どんな顔をした、どこの国から来た女かも分からなかったが。
最後に鮫と言っていたな…。
海の近くにある国の者か?
女達だけでなく、恐らく城に居る者全てが今日の私の姿を知っている。
そして、大きな勘違いをしている。
私を、女が強引に迫れば何とか籠絡出来るのかも知れないと。
回りの者は、あの雑草女の持つ未知の力には気付いていない。
知れば、私に対抗しうるかも知れないあの女に接触を図り、何とか取り入ろうとするだろう。
私は…あの女の、その未知の力を知りたいが故に、あの女の言いなりになったのだろうか。
確かに衝撃波は効かない。そして、死なない。
厄介で気味が悪い女ではある。
その謎の力が何なのかを知りたいとは思うが…。
「……あの女と庭を散歩しただけで、こんな気分の悪い誤解を生むとは……」
あの女には近付かない方が良いのかも知れない。
一年の期限付きで何処かに帰ると言うのなら、それまで大人しく一人で雑草とでも戯れていればいい。
この城に居れば、衣食住だけは保証されている。
不便な思いはするまい。
「今日は、わたしの手料理を食べてもらいます!」
「………手料理…だと?」
「新妻の手料理、嬉しくない訳があるまい!!」
いきなり私の私室に現れた雑草女は、長い黒髪を高い位置でくくり、白いエプロンを着けていた。
そして、私を部屋から逃がさないかのようにドアを背にしてジリジリとにじり寄る。
「お前は新妻ではない!恋人でもない!料理人でもない、そんな女が作った物など口に運べるか!」
「いーや、世の中の男どもは彼女の手料理を喜ぶ筈よ!少なくとも、わたしのダーリンになる人にはわたしの手料理を食べて貰うのがわたしの夢なのよ!逃がさないわ!」
昨夜部屋を訪れた鮫の女のように、部屋から弾き飛ばす。
……事が出来ないのが忌ま忌ましい。
私が使う攻撃的な魔法は、この女には全てが無効となる。
「そのダーリンとやらになる者に喰わせるが良いだろう!」
「予行練習だと思って、付き合いなさいよ!」
にじり寄る女は、私の腕を掴むと半ば強引に私を椅子に座らせた。
この女、見た目は華奢なのに、かなり剛腕である。
無理矢理座らせられた私の前のテーブルに、皿が置かれた。
中には、ほぼ切られてない、皮も剥かれてない人参や玉葱が、葉っぱのような物と一緒に茶色い汁に浸かっている。
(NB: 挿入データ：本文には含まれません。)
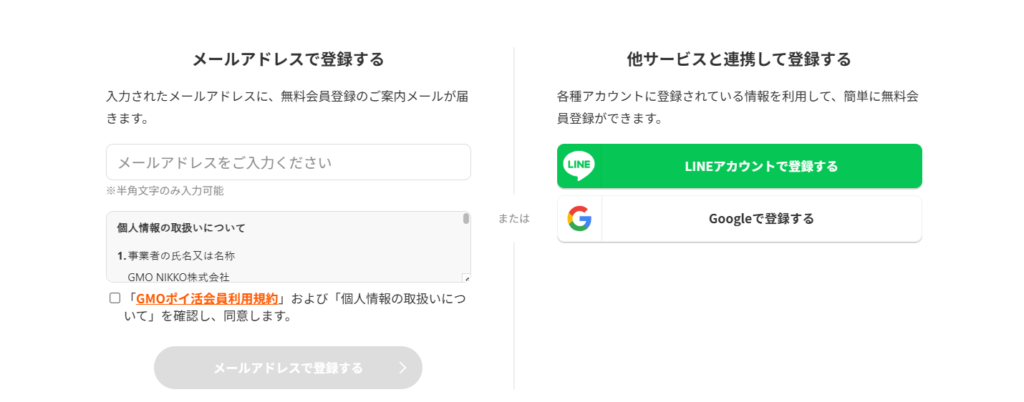The width and height of the screenshot is (1024, 402).
Task: Click the chevron arrow on the gray register button
Action: click(402, 368)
これを料理だと呼ぶのか…?食事ではない、拷問ではないのか?
「さあ、召し上がれ!」
「食えるか!!こんな物!残飯じゃないか!!なぜ皮を剥かない!切らない!なぜ食えない葉っぱが野菜と一緒に皿の中に浮いている!茶色い汁は何だ!」
雑草女は目を丸くして、驚いた表情をする。
「野菜って、そうやって食べるの…初めて本物を見たから、分からなかったわ。」
野菜を見たことが無い?どれ程貧しい国から来ているのだ。
いや、だが…この女の持つ未知の力が、この女の国の力であるならば、そんな貧しい国である筈がない。
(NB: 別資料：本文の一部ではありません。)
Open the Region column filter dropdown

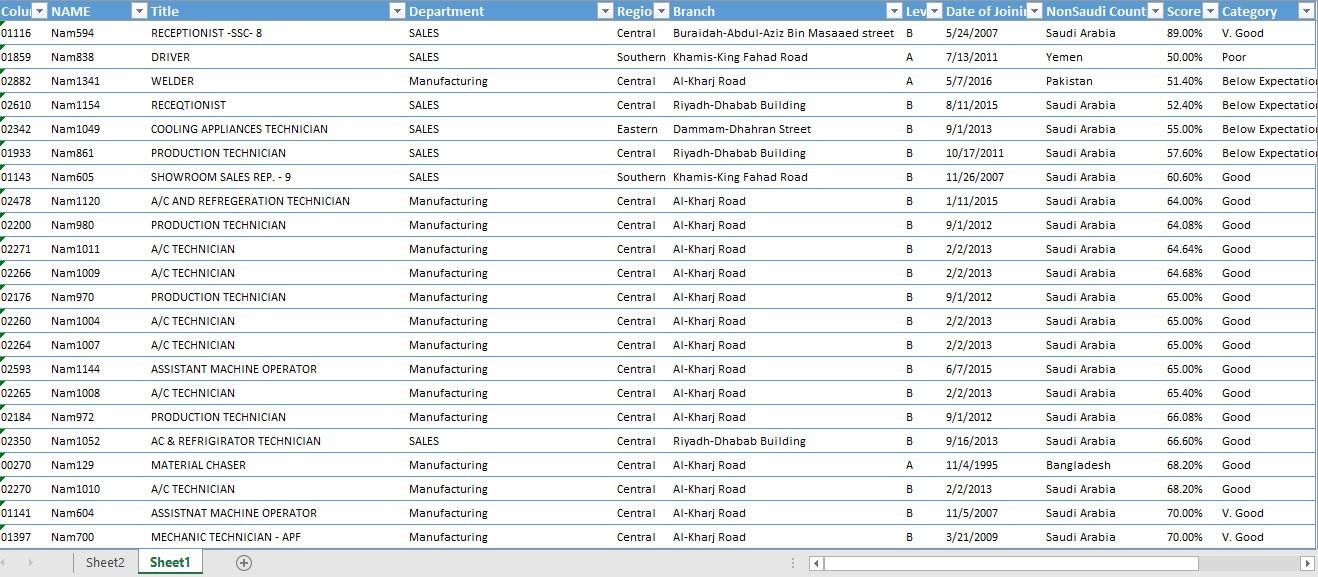click(660, 11)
「お前は……この城に居て与えられた食事を見ていないのか?城にいる料理人が作った物を見て、味を知り、少しは料理と言うものを……」
私は何を言っているのだ…。
毎日出される料理に対して、そんな考えを持った事など無かった。
出された分を処分してゆく。そんな程度のものだった。
料理人…そんな存在すら、気に掛けた事など無かったのに。
「……そうね、この城の料理人の作る物とは見た目も違うし…匂いもこんな泥臭くないものね…茶色い汁は泥じゃなかったのね。」
この女…!私に、泥で煮込んだ野菜を喰わせる気だったのか!!
「もうちょっと料理を勉強するわ…」
「当たり前だ!私に料理を食べさせたいなら、人が喰える物を持って来い!」
女は笑う。
口には出さなかったが「言質取りました、料理を食べてくれるのね?」とニンマリ笑う。
女は、色んな笑顔を私に見せる。
笑顔ひとつ取っても、こんなに色んな表情があるなんて知らなかった。
「……雑草……お前は、料理をする中で味見と言うものをしなかったのか…?まさか、味見をした上でこれを出したんじゃなかろうな…」
「味見?味見って?」
「……お前みたいなヤツは、料理をしたら駄目なヤツだ。」
女は、悪怯れる様子も無く「てへ!ごめんね!」と言って泥野菜煮込みを持って部屋を去って行った。
何か知らんが助かった…。
女が去った後のテーブルの上に、メモと共に小さな瓶に入った青い花が置かれていた。
『露草です。キレイでしょう?
わたしの目ン玉と同じ色です。目ン玉ですよ。
キ◯タマではありません。』
「いちいち、その名前を出さんでいい!」
私は女のメモを丸めて床に叩きつける。
目ン玉って何だ!瞳とか、他に言い様あるだろうが!
せめて目だけでいいだろうが!
ン玉を付けるな!
いきり立った私は、部屋の窓に写った私の姿を目にした。
「……なんて顔をしている……」
私は……笑っていた。
初めて見る、自身の笑顔。
初めて見た、無表情以外の私。
いきり立った……声を荒げた、感情をあらわにしてメモを床に叩きつけた。
どれも初めての私だ。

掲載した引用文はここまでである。